StoneMor is the nation’s second-largest provider of funeral and cemetery products and services in the death-care industry. The company took over management of the Archdiocese of Philadelphia’s 13 cemeteries in May 2014 under a 35-year agreement designed to help defray the archdiocese’s unfunded liabilities.
The lawsuits stem from the company’s announcement late last year that there were weaknesses with its internal controls and that it would have to adjust financial statements to reflect incorrect amounts stated for various revenues and liabilities. StoneMor also posted revenue and distributable cashflow losses, and indicated it could no longer rely on past performance metrics.
Two nearly identical shareholder suits followed in the U.S. District Court for the Eastern District of Pennsylvania alleging violations of the Exchange Act for engaging in a “financial shell game” with shareholders between January 2012 and October 2016.

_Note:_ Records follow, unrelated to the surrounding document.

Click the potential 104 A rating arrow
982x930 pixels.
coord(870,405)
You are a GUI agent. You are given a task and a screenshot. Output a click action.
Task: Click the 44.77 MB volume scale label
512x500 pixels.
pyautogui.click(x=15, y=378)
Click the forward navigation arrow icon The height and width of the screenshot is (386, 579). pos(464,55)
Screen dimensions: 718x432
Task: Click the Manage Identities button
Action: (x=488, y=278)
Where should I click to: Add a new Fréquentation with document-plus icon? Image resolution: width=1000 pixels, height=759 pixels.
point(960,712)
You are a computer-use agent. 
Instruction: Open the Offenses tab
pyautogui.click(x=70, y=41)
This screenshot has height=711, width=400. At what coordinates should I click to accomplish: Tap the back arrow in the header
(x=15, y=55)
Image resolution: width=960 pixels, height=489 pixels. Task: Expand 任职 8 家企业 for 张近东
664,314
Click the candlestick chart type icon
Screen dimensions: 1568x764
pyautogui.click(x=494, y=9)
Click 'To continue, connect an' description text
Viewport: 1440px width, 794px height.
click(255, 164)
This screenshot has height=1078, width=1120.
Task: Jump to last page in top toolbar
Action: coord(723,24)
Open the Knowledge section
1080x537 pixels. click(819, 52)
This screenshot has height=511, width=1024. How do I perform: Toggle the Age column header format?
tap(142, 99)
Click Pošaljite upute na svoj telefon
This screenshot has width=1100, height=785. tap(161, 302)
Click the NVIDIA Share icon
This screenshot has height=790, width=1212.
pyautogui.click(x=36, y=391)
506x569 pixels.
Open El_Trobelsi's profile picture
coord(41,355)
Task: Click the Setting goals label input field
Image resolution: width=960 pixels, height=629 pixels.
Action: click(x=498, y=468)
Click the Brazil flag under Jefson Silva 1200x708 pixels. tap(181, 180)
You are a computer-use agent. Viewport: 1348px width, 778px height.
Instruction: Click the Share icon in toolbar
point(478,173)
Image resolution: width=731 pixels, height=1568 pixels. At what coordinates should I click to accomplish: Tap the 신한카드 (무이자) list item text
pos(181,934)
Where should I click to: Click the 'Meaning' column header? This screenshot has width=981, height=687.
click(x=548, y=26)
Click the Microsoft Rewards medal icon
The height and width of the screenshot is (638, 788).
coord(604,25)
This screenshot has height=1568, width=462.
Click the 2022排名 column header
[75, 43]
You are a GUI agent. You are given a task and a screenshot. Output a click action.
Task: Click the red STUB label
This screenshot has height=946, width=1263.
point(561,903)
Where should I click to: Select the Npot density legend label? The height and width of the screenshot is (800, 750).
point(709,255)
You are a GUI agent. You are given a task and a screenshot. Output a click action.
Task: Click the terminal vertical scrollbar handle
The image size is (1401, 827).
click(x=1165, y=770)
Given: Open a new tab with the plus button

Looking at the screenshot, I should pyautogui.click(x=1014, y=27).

The complaints, consolidated last month in the U.S. District Court for the Eastern District of Pennsylvania, say the stock price suffered a 45 percent drop on heavy trading the day after a distribution cut to shareholders was announced and reached a low of $8.29 per share in the weeks following the announcement. StoneMor opened at $8.76 per share Tuesday, but was trading at $8.12 by 3 p.m.
The shareholders claim they were repeatedly told throughout the class period to ignore financial metrics based on generally accepted accounting principles and to instead measure the company’s success on non-GAAP metrics such as “production-based revenue” and “adjusted-operating profits.”
StoneMor allegedly touted its “adjusted” figures while ramping-up dividend payments to investors each year, but never actually generated sufficient cash flow to make these distributions. Instead, the shareholders claim, the company simply kept issuing new securities and used those funds to pay off old investors.
“As long as the company was able to keep selling high-yield securities to new investors, StoneMor (was) able to continue making distributions to old investors and the managers of the scheme,” the complaint says.
StoneMor allegedly identified these public offerings as being used to pay down debt. The complaint says the company was able to raise $508 million from investors since 2005 and has paid out $422 million as “profit.”
But the plaintiffs say StoneMor has only earned $54 million in total free cash flow since its initial public offering in 2007.
The complaint identifies the company’s unique partnership structure with StoneMor GP as one motivator for the alleged scheme. StoneMor GP allegedly receives additional distributions whenever StoneMor Partners issues distributions above $0.51 per unit. As long as StoneMor kept distributions above that figure, the general partner received more money, according to the complaint. Between Jan. 25, 2012, and July 25, 2016, quarterly distributions grew from $0.58 to $0.66, the complaint says.
StoneMor reported decreasing cash flows and earnings figures for the first time in August 2016, according to the complaint. Miller allegedly blamed slow pre-need sales and “structural changes” in the sales force for the slump, but the complaint alleges he was already aware the alleged scheme was unraveling.
The company notified the Securities and Exchange Commission the following month that it would have to restate its consolidated financial statements for the years ending Dec. 31, 2012 through 2015, as well as the first two quarters of 2016.
StoneMor issued a press release Oct. 27, 2016, announcing quarterly cash distributions would be cut in half for the third quarter of 2016 – from $0.66 to $0.33 per unit.
The derivative suit, filed in February, makes substantially similar allegations. It also names StoneMor, Miller, McGrath and Hellman, along with board members Howard L. Carver, of Colorado, Martin R. Lautman, of Pennsylvania, Fenton R. Talbott, of Missouri, co-founder and former CFO William R. Shane, of New Jersey, Jonathan A. Contos, of California, and Allen R. Freedman and Leo J. Pound, both of Florida.